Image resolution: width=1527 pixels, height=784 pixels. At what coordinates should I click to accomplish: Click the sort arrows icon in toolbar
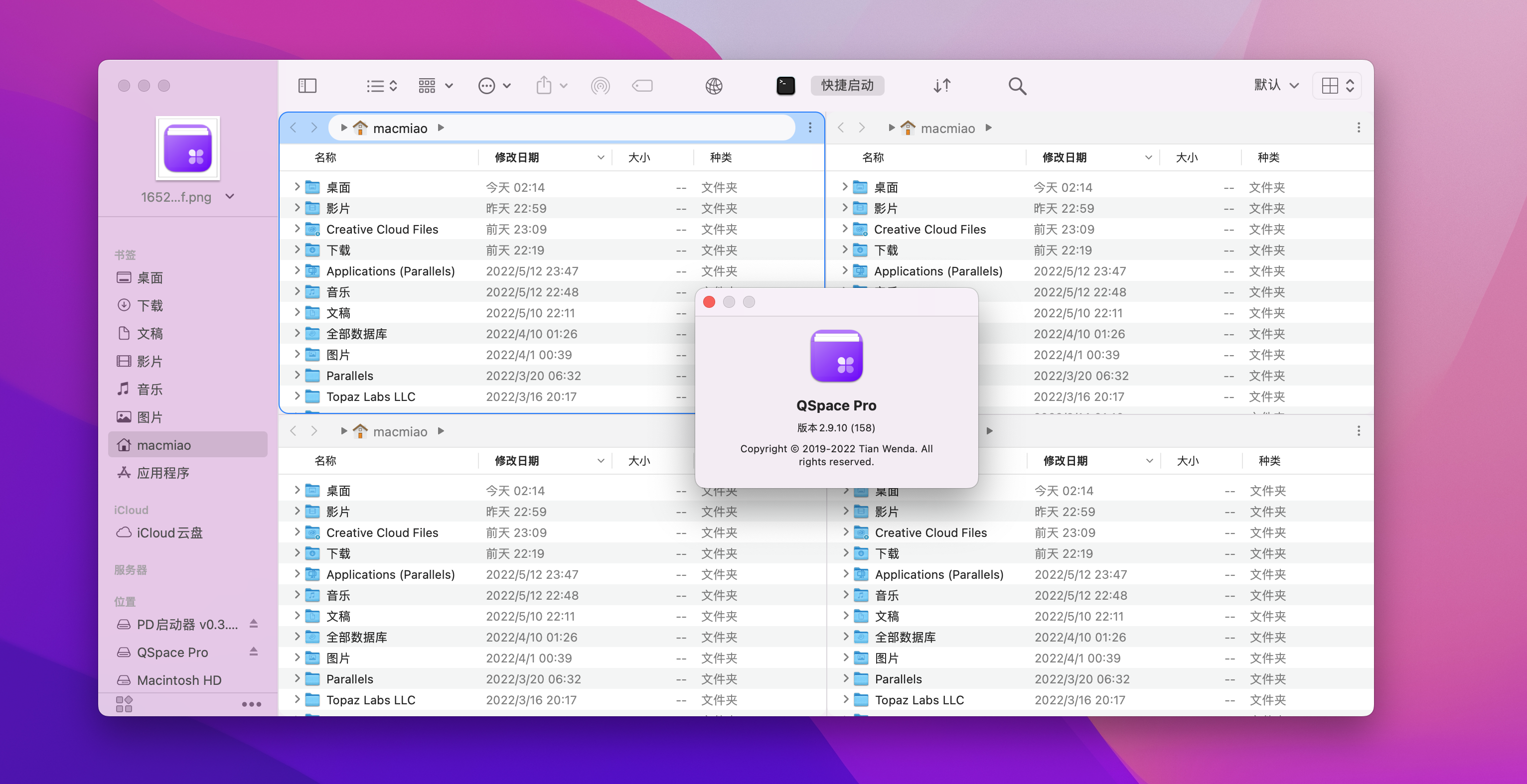tap(941, 86)
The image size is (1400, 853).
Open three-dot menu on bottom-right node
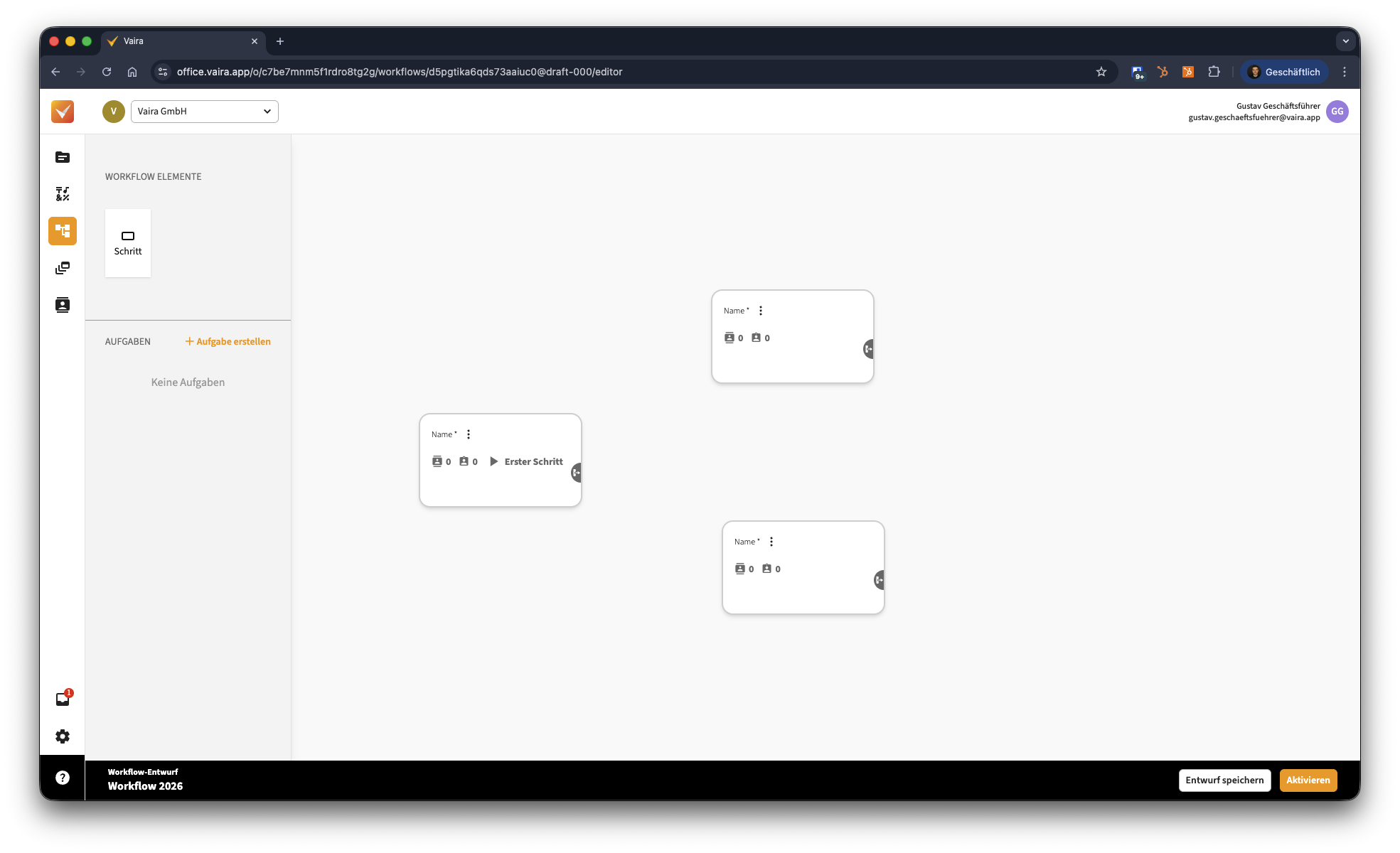(771, 542)
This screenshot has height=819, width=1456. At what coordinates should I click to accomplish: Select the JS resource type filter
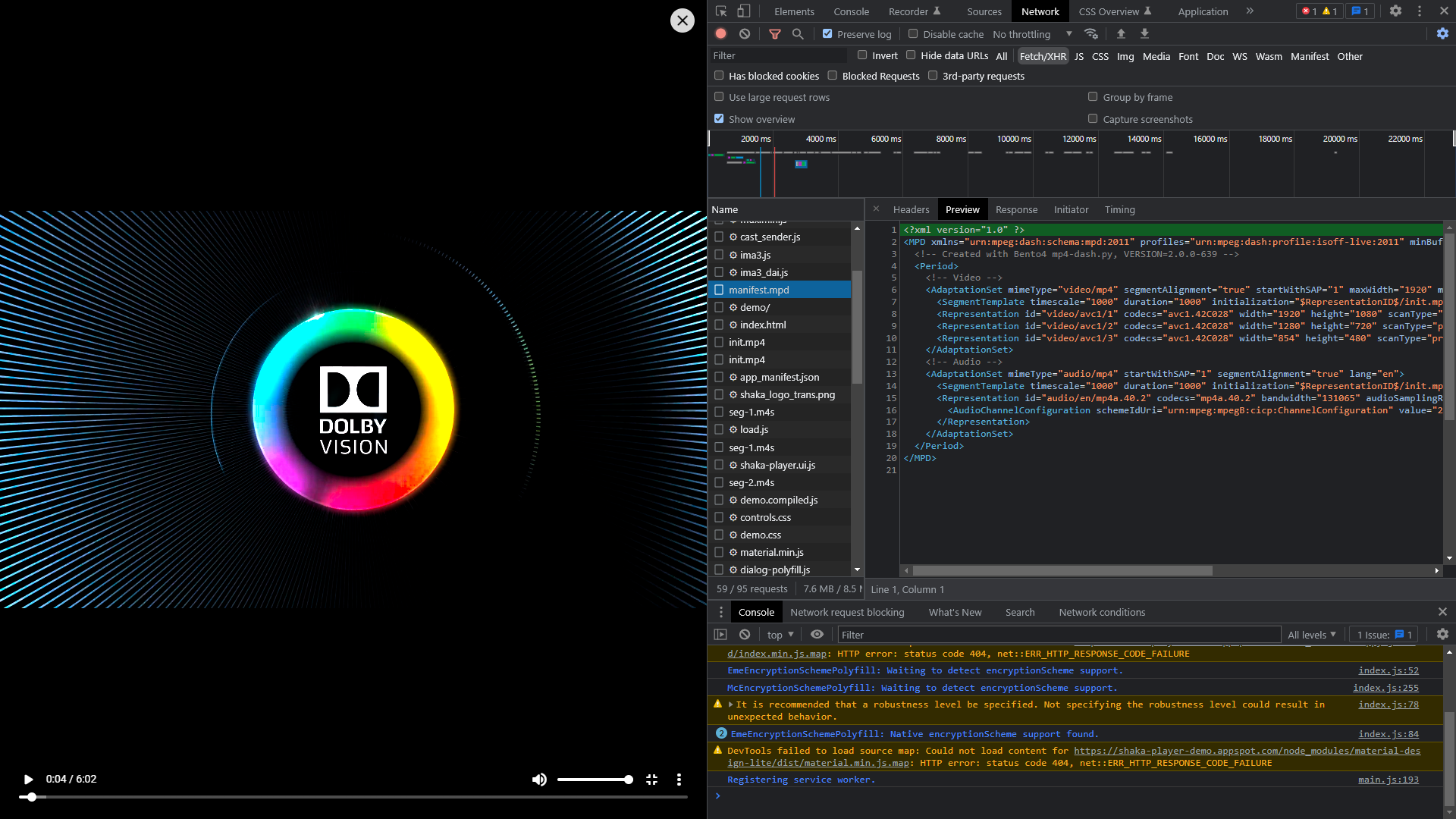point(1078,56)
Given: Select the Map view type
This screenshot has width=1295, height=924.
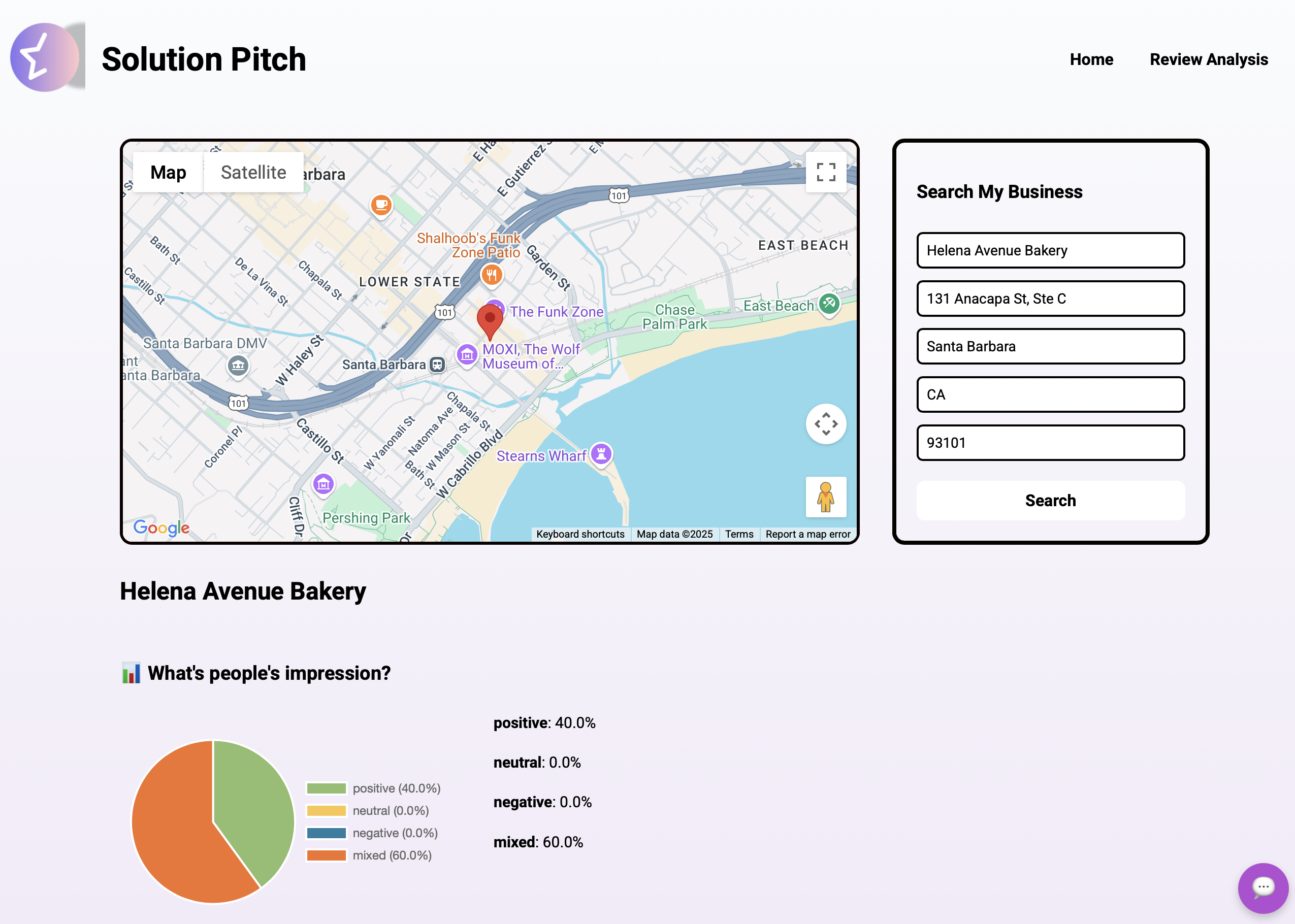Looking at the screenshot, I should tap(169, 172).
________________
■ Task objective ■
Transcribe all of the material exactly and leave out its pictures.

■ Exercise answer ■
Image resolution: width=1527 pixels, height=784 pixels. At what coordinates should I click to accomplish: Click the sort arrows icon in toolbar
tap(941, 86)
The image size is (1400, 853).
Open three-dot menu on bottom-right node
(771, 542)
This screenshot has height=819, width=1456. At what coordinates should I click to accomplish: Select the JS resource type filter
point(1078,56)
Given: Select the Map view type
This screenshot has width=1295, height=924.
Looking at the screenshot, I should tap(169, 172).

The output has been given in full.